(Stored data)
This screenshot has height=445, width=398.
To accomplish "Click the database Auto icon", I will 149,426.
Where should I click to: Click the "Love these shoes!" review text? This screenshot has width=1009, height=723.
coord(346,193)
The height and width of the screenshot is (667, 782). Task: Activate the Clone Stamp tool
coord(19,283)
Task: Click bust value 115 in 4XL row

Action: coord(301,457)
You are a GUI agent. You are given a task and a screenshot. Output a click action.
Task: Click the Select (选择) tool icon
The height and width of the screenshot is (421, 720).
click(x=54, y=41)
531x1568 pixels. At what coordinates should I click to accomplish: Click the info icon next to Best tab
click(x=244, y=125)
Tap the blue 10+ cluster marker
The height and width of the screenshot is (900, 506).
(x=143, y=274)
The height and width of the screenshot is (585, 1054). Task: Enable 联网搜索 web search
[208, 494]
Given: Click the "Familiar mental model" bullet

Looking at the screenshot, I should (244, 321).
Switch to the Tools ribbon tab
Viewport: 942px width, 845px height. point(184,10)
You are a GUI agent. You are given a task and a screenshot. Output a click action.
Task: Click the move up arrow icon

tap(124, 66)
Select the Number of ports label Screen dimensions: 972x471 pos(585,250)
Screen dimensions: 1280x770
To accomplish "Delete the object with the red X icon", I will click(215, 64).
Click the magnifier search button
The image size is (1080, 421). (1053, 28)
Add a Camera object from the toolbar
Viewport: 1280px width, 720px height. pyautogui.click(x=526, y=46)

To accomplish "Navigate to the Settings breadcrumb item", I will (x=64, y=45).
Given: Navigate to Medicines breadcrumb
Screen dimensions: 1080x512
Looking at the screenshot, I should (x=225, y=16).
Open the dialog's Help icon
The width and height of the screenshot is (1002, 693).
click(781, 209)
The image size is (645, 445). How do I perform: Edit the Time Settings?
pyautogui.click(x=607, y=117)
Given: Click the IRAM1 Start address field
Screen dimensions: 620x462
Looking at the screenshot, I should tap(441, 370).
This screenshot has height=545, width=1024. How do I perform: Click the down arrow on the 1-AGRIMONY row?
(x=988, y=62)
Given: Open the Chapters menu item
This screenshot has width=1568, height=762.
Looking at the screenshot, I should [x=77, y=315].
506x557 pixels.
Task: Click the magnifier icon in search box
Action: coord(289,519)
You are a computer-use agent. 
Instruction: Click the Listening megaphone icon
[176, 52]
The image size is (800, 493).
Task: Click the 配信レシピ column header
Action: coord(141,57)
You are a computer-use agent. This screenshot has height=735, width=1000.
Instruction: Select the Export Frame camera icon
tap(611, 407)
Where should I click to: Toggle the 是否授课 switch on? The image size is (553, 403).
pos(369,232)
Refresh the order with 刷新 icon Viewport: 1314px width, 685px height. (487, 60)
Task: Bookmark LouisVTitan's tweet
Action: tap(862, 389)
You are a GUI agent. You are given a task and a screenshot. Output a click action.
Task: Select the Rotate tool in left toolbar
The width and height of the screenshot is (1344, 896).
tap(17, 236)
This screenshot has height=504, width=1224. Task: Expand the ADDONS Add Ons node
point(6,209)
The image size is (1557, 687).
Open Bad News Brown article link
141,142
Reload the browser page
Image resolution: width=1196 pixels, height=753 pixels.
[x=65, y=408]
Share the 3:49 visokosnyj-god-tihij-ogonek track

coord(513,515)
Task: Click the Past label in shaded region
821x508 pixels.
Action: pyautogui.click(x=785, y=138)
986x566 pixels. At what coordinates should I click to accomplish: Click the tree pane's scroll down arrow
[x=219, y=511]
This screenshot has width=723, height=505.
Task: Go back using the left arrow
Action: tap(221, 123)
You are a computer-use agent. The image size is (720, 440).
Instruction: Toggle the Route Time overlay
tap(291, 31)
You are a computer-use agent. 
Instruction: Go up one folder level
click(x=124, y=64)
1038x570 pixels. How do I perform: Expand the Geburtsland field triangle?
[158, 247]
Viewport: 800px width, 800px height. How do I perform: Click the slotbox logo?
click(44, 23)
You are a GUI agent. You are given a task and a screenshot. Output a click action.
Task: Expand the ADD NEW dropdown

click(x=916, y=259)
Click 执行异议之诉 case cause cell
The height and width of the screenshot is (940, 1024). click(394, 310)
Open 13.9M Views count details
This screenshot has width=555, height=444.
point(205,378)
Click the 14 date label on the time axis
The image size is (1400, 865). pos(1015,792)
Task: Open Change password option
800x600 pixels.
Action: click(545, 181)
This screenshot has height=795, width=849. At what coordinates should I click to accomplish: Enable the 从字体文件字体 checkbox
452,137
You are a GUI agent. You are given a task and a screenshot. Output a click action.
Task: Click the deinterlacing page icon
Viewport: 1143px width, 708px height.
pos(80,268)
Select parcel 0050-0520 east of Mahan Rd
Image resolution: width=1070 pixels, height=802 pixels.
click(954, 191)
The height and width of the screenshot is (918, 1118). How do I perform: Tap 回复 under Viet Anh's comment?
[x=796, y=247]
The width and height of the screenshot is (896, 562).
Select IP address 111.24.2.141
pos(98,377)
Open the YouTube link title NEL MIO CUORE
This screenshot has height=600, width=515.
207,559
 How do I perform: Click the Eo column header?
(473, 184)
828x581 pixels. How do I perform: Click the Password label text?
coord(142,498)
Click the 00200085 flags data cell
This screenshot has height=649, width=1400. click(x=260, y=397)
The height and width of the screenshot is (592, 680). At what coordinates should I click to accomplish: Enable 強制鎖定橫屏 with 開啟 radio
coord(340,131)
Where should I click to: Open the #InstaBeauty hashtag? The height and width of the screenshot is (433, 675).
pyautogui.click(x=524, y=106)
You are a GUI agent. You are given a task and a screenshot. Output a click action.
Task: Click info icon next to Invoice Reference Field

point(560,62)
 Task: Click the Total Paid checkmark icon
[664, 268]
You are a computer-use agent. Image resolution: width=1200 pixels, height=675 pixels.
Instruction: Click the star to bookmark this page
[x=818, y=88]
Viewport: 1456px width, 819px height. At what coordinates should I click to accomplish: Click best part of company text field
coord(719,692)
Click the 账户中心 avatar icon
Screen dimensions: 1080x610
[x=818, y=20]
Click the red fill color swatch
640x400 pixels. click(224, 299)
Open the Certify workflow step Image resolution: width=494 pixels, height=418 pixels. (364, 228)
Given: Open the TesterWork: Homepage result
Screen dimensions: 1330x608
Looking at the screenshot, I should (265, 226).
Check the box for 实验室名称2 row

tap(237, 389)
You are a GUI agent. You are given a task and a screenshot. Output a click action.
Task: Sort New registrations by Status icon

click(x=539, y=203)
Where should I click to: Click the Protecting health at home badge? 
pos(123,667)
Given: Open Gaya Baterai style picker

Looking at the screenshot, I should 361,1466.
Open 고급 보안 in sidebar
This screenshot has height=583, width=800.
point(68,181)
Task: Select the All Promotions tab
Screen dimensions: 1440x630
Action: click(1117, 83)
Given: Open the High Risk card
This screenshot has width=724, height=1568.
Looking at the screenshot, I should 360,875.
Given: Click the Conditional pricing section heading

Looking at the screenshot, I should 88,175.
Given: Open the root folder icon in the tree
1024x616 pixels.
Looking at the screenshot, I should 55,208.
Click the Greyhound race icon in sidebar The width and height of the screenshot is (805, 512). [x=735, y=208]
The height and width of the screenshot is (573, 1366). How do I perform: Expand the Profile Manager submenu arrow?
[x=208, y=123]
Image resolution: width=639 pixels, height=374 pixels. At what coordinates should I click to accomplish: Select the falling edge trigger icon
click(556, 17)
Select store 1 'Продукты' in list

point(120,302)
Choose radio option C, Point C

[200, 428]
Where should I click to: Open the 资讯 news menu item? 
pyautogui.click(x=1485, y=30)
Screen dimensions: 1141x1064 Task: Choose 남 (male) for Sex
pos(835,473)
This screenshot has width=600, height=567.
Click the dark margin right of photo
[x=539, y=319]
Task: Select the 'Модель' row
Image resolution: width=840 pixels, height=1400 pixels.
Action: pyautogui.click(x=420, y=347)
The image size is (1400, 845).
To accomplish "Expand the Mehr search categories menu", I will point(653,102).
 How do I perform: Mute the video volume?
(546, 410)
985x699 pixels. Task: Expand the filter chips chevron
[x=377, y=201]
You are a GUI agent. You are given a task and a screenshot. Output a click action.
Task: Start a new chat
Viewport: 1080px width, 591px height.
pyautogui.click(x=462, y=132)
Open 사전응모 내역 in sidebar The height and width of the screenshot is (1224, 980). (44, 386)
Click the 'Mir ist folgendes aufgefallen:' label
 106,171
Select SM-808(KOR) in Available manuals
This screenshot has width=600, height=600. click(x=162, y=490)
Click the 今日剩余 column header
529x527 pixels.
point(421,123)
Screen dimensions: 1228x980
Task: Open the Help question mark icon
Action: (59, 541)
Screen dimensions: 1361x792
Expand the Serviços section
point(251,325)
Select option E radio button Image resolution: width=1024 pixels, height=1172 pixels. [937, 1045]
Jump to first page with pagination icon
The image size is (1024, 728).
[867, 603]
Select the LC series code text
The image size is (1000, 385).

## EXERCISE DIRECTIONS
Gather from the records above every line containing the string "breadcrumb".

## SOLUTION FOR THIS TASK
To accomplish "Navigate to the Settings breadcrumb item", I will (x=64, y=45).
Given: Navigate to Medicines breadcrumb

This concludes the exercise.